● ACTIVITY
From the line containing "This screenshot has width=1456, height=819." onward, every line of the entries is to be set down exactly, the last line included.

——

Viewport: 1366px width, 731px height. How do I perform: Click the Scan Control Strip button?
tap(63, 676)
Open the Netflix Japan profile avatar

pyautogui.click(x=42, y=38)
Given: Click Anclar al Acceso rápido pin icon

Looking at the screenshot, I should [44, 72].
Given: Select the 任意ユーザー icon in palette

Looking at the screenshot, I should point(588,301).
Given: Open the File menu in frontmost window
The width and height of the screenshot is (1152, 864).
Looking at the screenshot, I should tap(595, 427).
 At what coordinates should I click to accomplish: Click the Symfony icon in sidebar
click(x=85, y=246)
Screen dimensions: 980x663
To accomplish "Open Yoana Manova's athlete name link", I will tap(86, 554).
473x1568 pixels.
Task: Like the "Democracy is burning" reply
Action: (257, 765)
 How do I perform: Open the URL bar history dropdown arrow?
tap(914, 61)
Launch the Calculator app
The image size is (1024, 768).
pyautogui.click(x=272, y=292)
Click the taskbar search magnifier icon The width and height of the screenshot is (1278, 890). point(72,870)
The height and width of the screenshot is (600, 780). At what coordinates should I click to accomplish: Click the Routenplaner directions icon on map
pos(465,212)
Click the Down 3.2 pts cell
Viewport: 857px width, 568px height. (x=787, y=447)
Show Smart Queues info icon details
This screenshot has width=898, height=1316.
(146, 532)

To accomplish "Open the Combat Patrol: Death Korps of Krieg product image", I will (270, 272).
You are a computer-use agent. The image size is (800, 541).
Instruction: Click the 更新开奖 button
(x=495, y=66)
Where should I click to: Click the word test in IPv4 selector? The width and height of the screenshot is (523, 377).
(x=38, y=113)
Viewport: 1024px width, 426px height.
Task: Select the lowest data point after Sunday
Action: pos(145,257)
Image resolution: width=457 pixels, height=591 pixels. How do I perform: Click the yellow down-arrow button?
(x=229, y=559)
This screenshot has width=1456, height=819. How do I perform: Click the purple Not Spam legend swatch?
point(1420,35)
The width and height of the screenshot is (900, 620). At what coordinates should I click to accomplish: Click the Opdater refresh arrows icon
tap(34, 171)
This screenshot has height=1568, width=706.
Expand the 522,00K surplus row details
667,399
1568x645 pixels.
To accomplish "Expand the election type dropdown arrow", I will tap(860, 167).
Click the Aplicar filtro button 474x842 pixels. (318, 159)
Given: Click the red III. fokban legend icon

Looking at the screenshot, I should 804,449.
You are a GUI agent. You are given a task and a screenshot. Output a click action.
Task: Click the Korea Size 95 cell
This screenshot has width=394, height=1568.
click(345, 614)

——

● EXERCISE RESPONSE
This screenshot has width=1456, height=819. How do I perform: Click the purple Not Spam legend swatch?
point(1420,35)
The width and height of the screenshot is (900, 620). At what coordinates should I click to accomplish: Click the Opdater refresh arrows icon
tap(34, 171)
This screenshot has height=1568, width=706.
Expand the 522,00K surplus row details
667,399
1568x645 pixels.
To accomplish "Expand the election type dropdown arrow", I will tap(860, 167).
Click the Aplicar filtro button 474x842 pixels. (318, 159)
Given: Click the red III. fokban legend icon

Looking at the screenshot, I should 804,449.
You are a GUI agent. You are given a task and a screenshot. Output a click action.
Task: Click the Korea Size 95 cell
This screenshot has width=394, height=1568.
click(345, 614)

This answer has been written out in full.